**DESCRIPTION OF THE TASK**
Transcribe the stretch of entries below from the line with "22 (219, 1668)" through the line with "Блиц-опрос / (142, 2192)", exactly and with both ends included; leave out all other lines.

PROVIDED ENTRIES START

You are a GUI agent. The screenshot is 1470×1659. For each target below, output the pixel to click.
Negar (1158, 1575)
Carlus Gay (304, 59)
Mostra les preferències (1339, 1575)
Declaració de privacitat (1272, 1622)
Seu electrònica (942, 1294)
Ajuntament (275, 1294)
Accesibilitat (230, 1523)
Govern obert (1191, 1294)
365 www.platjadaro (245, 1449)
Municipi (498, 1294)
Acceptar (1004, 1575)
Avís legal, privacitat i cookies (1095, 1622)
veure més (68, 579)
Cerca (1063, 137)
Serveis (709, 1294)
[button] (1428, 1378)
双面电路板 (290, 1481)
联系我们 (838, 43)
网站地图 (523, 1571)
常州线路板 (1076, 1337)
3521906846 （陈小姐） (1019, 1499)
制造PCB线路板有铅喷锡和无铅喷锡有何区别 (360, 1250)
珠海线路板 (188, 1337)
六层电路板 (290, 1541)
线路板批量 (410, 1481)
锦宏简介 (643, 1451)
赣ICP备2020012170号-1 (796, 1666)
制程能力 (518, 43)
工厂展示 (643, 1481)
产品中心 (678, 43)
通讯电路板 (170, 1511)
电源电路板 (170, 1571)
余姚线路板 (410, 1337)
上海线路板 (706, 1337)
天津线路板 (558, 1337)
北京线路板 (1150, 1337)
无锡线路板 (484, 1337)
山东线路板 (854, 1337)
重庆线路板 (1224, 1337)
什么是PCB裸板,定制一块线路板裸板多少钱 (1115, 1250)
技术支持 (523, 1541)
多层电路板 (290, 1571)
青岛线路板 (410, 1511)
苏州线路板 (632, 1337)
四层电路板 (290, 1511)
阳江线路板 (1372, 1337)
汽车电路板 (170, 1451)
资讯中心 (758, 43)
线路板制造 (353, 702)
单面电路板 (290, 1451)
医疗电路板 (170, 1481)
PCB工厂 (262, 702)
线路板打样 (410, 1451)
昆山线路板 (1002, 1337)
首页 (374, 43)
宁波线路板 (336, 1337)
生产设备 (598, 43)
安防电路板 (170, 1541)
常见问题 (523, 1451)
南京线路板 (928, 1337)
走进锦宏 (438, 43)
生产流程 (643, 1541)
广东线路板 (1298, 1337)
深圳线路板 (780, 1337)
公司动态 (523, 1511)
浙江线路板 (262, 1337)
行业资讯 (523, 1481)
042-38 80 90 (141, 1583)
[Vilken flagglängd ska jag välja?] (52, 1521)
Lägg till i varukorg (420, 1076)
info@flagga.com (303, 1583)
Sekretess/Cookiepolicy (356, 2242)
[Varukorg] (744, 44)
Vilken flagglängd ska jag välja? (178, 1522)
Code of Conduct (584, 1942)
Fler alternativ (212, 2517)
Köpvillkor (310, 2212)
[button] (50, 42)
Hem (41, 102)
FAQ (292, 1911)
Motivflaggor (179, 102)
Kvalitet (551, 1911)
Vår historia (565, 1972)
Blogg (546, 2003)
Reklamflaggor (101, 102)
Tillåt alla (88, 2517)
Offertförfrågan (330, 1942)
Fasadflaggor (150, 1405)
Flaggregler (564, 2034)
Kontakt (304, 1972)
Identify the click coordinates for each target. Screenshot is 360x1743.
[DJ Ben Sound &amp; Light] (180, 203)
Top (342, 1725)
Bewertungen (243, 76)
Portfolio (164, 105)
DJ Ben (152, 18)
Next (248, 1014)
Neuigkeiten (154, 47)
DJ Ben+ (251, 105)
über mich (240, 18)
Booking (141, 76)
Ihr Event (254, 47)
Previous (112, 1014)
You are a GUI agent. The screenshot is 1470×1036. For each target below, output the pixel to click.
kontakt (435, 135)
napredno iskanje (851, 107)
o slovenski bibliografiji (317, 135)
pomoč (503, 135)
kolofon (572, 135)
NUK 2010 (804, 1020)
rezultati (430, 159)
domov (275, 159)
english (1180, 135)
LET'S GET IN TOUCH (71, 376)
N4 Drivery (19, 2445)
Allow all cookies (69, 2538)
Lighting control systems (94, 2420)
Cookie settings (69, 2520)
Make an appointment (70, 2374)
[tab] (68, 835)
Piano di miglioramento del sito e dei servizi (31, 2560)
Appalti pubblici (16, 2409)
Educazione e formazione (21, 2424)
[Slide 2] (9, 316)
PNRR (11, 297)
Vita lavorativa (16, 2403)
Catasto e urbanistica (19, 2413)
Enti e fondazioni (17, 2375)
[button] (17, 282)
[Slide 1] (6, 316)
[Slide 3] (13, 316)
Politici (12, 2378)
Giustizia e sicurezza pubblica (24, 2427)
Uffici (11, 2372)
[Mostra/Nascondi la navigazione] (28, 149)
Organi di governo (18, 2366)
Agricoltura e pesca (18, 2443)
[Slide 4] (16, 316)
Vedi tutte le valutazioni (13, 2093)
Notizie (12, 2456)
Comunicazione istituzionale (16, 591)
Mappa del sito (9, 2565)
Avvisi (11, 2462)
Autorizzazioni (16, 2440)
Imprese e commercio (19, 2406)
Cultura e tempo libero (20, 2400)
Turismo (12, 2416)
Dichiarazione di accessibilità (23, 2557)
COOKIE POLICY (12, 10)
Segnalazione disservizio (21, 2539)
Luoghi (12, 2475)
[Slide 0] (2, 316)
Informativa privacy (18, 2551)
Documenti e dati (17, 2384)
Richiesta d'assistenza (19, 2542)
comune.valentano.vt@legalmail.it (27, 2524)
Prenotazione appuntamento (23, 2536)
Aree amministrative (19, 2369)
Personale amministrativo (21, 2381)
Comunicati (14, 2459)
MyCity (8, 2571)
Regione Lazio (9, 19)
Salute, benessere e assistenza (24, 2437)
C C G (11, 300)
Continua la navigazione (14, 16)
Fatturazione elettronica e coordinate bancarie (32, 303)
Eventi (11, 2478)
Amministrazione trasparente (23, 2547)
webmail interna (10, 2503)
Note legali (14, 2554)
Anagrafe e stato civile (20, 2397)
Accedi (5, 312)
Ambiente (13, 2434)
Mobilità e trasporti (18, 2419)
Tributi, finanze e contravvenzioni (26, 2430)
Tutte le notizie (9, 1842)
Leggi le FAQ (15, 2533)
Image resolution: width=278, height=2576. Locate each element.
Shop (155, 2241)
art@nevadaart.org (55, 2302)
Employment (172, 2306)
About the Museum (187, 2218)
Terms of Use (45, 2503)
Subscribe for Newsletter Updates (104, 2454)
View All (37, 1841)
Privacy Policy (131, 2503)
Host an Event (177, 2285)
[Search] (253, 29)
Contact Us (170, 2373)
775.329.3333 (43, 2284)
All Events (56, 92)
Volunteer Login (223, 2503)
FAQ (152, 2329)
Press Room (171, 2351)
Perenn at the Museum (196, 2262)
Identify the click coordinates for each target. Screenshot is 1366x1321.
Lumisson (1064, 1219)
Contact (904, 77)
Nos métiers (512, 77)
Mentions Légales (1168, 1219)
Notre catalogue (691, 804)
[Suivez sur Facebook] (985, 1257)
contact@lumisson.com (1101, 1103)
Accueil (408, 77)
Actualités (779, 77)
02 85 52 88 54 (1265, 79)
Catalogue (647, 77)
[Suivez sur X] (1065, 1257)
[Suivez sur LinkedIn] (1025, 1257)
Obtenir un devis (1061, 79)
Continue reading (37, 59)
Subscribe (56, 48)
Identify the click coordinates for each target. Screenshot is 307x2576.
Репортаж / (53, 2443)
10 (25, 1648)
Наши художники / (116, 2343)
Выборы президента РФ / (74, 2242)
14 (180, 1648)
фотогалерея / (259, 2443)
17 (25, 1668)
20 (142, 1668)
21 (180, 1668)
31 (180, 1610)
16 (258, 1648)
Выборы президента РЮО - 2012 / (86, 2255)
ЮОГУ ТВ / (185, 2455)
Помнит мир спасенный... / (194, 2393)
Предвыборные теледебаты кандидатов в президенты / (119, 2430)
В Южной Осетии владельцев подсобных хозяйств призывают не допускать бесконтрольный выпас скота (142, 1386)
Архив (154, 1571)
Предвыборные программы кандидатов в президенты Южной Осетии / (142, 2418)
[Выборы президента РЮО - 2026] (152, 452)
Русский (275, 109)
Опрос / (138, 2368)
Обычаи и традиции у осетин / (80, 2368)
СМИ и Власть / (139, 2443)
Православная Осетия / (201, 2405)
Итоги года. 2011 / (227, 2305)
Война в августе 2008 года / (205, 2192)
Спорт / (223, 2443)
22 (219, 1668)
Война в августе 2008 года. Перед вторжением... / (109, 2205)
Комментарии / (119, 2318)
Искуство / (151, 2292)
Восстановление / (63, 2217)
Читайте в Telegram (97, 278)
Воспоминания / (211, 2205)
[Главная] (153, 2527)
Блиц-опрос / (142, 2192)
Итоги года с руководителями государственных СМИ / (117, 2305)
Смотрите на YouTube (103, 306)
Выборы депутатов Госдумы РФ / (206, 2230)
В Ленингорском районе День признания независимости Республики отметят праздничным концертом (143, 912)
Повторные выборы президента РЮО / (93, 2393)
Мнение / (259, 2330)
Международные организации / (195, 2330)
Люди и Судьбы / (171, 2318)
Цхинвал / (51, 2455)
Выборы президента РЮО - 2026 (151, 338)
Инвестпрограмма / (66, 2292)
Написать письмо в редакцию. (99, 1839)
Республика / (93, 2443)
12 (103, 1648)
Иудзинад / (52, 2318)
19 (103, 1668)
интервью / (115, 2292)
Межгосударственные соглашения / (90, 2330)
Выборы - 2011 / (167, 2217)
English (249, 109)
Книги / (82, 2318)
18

PROVIDED ENTRIES END

**SOLUTION**
22 (219, 1668)
Война в августе 2008 года. Перед вторжением... / (109, 2205)
Комментарии / (119, 2318)
Искуство / (151, 2292)
Восстановление / (63, 2217)
Читайте в Telegram (97, 278)
Воспоминания / (211, 2205)
[Главная] (153, 2527)
Блиц-опрос / (142, 2192)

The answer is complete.